How Agoda Streamlines ML Development with Low-Code Model Pipelines

Agoda Engineering

Published in

Agoda Engineering & Design

8 min readSep 4, 2024

by Chen-Ting Huang

Introduction

At Agoda, data scientists and machine learning (ML) engineers work together to build ML pipelines that predict various metrics such as cancellation probability (CXL), margin, and customer value for business analysis. These batch-based pipelines often process large volumes of historical data and produce well-defined model features to ensure data explainability.

While scientists focus on analyzing data to improve model accuracy and collaborating with the business stakeholders to discover business opportunities, engineers concentrate on implementing and maintaining ML pipelines and the improvement of optimizing resource consumption and execution time.

The pace of ML model research and the release cycle is crucial for a rapidly moving company. This includes meeting requirements that frequently change the pipeline for research and experimental purposes. The ability to modify pipelines for experiments and accuracy improvements is essential. Additionally, having the right tools to support research work and the productionization of model pipelines can significantly accelerate model release iterations and improve the overall velocity of model enhancements.

_Extracted entries:_
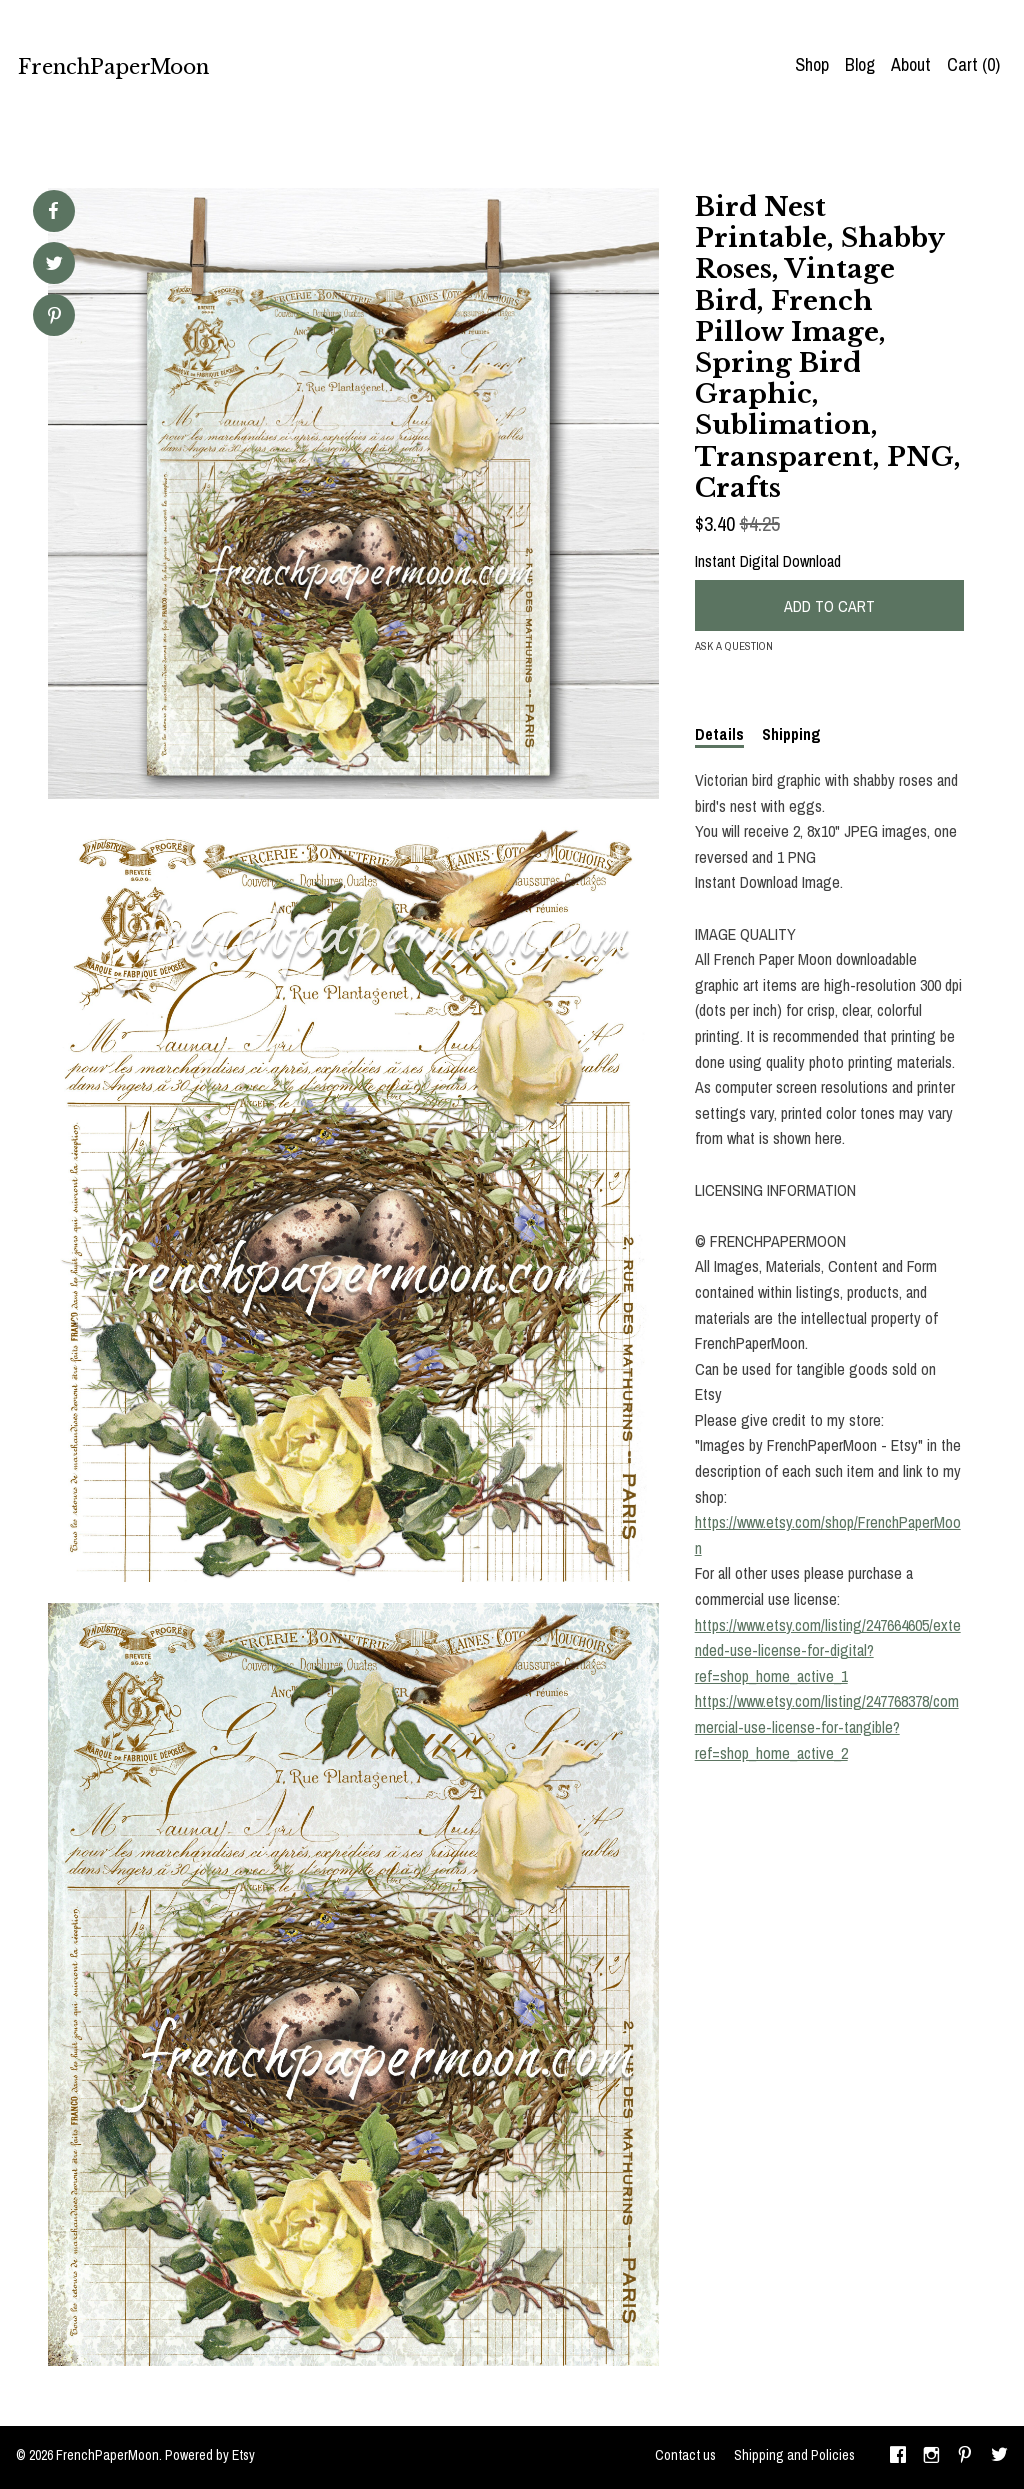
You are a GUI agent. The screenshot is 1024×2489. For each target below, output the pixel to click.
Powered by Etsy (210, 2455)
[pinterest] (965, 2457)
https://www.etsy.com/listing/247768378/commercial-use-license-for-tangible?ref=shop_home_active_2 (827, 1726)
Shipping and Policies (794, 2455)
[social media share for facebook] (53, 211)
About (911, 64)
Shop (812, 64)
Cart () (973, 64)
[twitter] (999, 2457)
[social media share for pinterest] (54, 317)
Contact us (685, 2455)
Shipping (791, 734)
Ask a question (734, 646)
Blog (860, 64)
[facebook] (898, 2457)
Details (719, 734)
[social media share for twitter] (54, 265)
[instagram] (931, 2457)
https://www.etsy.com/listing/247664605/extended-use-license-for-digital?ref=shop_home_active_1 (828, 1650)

_Short task:_ Decide whether each statement agrees with the Agoda article, and back each yes or no with the deciding words quoted from it. (a) The ML pipelines at Agoda are batch-based. (b) Engineers are the ones who work with business stakeholders to discover business opportunities. (c) One metric the pipelines predict is customer value. Rely only on the Agoda article, not the listing.

_Result:_
(a) Yes: "These batch-based pipelines often process large volumes of historical data"
(b) No: "scientists focus on analyzing data to improve model accuracy and collaborating with the business stakeholders to discover business opportunities"
(c) Yes: "predict various metrics such as cancellation probability (CXL), margin, and customer value"